--- start Text shown ---

That is not the scenario this thread is concerned with. In the case you
presented, the programmer is supplying all of the inputs as strings and
can transcode themselves.

The issue we're discussing is this case:

std::print("{:%r}\n", std::chrono::system_clock::now().time_since_epoch());

All the programmer is supplying here is the time point. The text to be
substituted is retrieved from the locale and the programmer has no
control over that string (other than by changing the locale). But the
implementation can recognize that the locale will provide, for example,
AM/PM designators in codepage 932, and transcode those to UTF-8 while
performing the substitution for the "%r" field specifier. The result
would then be a well-formed UTF-8 string to be transcoded to UTF-16 for
the call to WriteConsoleW().

Tom.

>
>
>
>>>
>>> > Drop the special case handling for the literal encoding
>>> being UTF-8 and specify that, when bypassing a stream to
>>> write directly to the console, that the output be implicitly
>>> transcoded from the current locale dependent encoding
>>> (whatever it is) to the console encoding (UTF-8).
>>>
>>> Dropping the special case seems more difficult in terms of
>>> wording.
>> I think it is simpler actually; we would just have to say
>> that the implicit transcoding is from the locale encoding to
>> the console encoding.
>>
>>
>> It's really hard to know what the console encoding is (it is a
>> very microsoft specific thing), and the windows console basically
>> have a wide (utf16) and narrow encoding (not sure it works
>> exactly like that but it's a good enough model)
>> Transcoding in the general case might be worse.

--- end Text shown ---
--- start Listing ---

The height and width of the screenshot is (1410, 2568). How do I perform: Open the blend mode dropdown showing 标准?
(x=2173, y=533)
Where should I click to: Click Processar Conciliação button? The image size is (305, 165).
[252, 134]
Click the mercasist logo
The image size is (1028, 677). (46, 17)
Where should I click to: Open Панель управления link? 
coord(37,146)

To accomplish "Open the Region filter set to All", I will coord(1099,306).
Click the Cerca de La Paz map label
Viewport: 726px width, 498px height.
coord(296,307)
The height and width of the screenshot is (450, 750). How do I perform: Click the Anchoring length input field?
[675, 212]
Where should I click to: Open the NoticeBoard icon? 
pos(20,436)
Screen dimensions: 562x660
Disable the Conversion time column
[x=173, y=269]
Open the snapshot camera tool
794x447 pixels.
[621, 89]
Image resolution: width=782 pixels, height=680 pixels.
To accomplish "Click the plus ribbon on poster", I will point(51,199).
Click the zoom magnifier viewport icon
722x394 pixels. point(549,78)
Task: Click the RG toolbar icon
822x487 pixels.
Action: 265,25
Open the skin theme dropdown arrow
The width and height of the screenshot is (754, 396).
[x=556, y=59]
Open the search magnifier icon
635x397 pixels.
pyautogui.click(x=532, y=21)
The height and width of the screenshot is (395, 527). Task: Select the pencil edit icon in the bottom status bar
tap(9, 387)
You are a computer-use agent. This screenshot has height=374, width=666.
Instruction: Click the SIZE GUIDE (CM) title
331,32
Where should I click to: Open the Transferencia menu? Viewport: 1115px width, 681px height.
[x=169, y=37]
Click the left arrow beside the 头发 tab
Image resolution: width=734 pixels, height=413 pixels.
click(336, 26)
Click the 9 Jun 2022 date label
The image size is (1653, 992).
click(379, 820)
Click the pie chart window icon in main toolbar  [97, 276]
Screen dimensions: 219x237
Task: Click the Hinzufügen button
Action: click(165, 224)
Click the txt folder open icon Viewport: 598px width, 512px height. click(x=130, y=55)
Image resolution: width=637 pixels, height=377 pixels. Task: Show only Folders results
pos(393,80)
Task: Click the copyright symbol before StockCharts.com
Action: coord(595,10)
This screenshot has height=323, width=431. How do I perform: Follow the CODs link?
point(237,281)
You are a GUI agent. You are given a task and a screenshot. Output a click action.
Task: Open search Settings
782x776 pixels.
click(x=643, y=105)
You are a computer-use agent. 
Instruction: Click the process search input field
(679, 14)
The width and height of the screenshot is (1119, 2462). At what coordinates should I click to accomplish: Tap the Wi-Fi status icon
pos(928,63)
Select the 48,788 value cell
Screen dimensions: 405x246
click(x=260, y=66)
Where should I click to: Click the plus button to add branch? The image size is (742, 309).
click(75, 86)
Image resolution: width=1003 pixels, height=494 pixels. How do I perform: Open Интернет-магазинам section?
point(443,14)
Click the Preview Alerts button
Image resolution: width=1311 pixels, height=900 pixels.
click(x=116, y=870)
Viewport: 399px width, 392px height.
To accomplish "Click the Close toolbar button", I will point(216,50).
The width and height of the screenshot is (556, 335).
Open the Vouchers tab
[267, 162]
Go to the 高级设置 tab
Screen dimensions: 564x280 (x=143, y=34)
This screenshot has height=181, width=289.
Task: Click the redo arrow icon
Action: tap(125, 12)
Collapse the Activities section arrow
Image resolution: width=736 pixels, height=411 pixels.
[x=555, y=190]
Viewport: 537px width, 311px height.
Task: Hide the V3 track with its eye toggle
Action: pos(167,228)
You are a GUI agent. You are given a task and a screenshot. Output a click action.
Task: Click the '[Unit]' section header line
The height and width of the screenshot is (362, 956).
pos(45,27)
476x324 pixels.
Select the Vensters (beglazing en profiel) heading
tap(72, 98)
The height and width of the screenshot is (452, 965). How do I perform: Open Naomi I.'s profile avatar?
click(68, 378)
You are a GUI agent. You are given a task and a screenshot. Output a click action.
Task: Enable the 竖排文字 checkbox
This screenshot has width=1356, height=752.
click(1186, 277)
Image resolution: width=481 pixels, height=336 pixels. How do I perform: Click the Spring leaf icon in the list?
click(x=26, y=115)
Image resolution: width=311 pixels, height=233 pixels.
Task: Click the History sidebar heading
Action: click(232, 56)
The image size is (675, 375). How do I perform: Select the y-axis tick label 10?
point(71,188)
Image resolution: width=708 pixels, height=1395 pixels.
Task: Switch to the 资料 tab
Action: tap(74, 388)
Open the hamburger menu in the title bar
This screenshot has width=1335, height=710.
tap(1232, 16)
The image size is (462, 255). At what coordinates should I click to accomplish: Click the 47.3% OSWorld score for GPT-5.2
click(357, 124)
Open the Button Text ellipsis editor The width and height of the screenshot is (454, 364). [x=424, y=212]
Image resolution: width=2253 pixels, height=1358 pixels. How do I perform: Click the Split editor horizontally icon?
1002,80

--- end Listing ---

Problems
1. From the discussion of console transcoding, write out the passage that opens with the words containing "All the programmer" and closes with "call to WriteConsoleW().".
2. Extend the discussion of console transcoding, picking up after its final sentence.

Results in order
1.
All the programmer is supplying here is the time point. The text to be
substituted is retrieved from the locale and the programmer has no
control over that string (other than by changing the locale). But the
implementation can recognize that the locale will provide, for example,
AM/PM designators in codepage 932, and transcode those to UTF-8 while
performing the substitution for the "%r" field specifier. The result
would then be a well-formed UTF-8 string to be transcoded to UTF-16 for
the call to WriteConsoleW().

2.
>
> I think we're talking about different things here again. I meant
> the native console encoding; e.g., the encoding that Microsoft's
> WriteConsoleW() expects (UTF-16). I don't mean the broken ANSI
> console encoding.
>
> Tom.
>
>> A wording that encourages vendors to... encourage utf8 content to
>> not be misinterpreted as something else might help but good luck
>> wording that!
>> Especially as it needs to handle file redirection, etc
>>
>>> If everything else fails, Microsoft could do the sensible
>>> thing as a matter of QOL.
>>
>> Agreed.
>>
>> Tom.
>>
>>>
>>> Please feel free to comment on these, or additional,
>>> approaches before our meeting on Wednesday.
>>>
>>> I think it would benefit LEWG if a revision of the paper
>>> presented each of these possibilities, the consequences,
>>> and the rationale (and hopefully SG16 consensus) for the
>>> proposed direction.
>>>
>>> Tom.
>>>
>>>> I do not intend to time limit discussion of P2093R5 as
>>>> I believe this is an important matter to resolve. If
>>>> we are able to complete discussion of P2093R5, then
>>>> we'll discuss P2348R0.
>>>>
>>>> Tom.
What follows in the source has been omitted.